You may need the vaccination against hepatitis A if you have not previously been vaccinated against hepatitis A and you have any of the following reasons for receiving the vaccination:

  • Chronic hepatitis C
  • Chronic hepatitis B
  • Alcoholic hepatitis
  • Cirrhosis or liver fibrosis
  • Other chronic liver disease
  • Findings consistent with liver disease (such as esophageal varices)
  • Clotting factor disorder
  • HIV infection
  • Use of injection drugs
  • Use of non-injection street or illicit drugs
  • Are a man who has sex with other men
  • Are awaiting or have received a liver transplant
  • Work with primates that are infected with hepatitis A or work in a research laboratory where the virus is present
  • Travel, work, or live in areas or communities where there are high or moderate rates of hepatitis A infection (these tend to be developing countries such as certain parts of Africa, Asia, and Central and South America)
  • Are planning to adopt, care for, or live in a household with a child from a country where hepatitis A is common

Health care personnel and patients with the following conditions should discuss the hepatitis A vaccination with their health care provider: pregnancy, immunocompromising conditions, HIV infection, heart disease, chronic lung disease, chronic alcoholism, asplenia, kidney failure.

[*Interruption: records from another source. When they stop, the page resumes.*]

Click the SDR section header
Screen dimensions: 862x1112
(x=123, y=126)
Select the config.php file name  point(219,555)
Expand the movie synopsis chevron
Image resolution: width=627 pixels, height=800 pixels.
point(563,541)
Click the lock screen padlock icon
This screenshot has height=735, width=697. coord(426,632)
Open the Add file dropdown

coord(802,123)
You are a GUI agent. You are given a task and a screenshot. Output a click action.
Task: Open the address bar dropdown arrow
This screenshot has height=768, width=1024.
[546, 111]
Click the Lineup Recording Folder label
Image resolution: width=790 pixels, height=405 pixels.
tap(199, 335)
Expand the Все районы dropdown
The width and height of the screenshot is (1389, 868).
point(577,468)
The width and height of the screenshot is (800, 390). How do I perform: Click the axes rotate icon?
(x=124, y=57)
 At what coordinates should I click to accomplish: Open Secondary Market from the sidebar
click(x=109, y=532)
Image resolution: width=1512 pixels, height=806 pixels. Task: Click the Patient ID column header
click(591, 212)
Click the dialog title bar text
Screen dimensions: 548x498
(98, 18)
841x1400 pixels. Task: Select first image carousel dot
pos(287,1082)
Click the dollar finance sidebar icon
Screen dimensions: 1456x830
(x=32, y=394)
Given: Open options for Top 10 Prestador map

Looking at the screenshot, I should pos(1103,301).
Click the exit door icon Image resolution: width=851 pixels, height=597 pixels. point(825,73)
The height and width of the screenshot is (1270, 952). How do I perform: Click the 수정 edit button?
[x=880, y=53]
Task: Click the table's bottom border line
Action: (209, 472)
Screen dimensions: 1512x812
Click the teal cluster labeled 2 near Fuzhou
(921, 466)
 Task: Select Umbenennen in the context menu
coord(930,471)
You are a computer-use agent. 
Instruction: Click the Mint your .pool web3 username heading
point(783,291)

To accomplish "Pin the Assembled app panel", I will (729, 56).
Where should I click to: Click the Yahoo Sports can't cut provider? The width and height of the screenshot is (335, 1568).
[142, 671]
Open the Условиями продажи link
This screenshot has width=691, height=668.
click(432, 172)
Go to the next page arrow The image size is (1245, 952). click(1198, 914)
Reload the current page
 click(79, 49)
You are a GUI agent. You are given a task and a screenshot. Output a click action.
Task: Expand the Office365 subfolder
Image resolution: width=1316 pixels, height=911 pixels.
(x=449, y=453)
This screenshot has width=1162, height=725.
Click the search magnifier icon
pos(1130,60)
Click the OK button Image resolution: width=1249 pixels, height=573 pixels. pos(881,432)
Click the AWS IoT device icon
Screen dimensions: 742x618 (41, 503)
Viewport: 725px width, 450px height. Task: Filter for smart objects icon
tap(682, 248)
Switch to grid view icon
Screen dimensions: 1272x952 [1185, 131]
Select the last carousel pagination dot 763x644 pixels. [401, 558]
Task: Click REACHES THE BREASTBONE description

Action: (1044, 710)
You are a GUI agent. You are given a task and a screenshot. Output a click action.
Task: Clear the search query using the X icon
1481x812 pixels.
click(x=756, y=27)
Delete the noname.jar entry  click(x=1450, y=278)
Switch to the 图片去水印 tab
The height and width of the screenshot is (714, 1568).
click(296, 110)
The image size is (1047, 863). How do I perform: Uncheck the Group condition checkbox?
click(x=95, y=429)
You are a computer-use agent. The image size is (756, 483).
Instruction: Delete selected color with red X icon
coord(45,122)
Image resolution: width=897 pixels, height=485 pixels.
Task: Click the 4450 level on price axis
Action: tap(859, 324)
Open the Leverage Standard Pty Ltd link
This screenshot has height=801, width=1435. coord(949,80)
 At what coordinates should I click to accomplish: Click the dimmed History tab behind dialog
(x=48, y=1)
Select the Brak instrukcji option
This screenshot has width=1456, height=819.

You should NOT get the hepatitis A vaccination or you should wait, if you:

  • Had a serious allergic reaction to a previous hepatitis A vaccination
  • Are moderately or severely ill, with or without fever, at the time the vaccination is scheduled (if you are just mildly ill, ask your doctor or nurse if it is OK for you to receive the vaccine)

Speak with your VA health care provider to see if you should be vaccinated against hepatitis A.

Should pregnant or breast-feeding women receive the hepatitis A vaccination?

The safety of hepatitis A vaccination during pregnancy has not been determined; however, because hepatitis A vaccine is produced from inactivated virus, the risk to the developing fetus is probably low. The risk associated with hepatitis A vaccine should be discussed with your health care provider to determine if vaccination is right for you.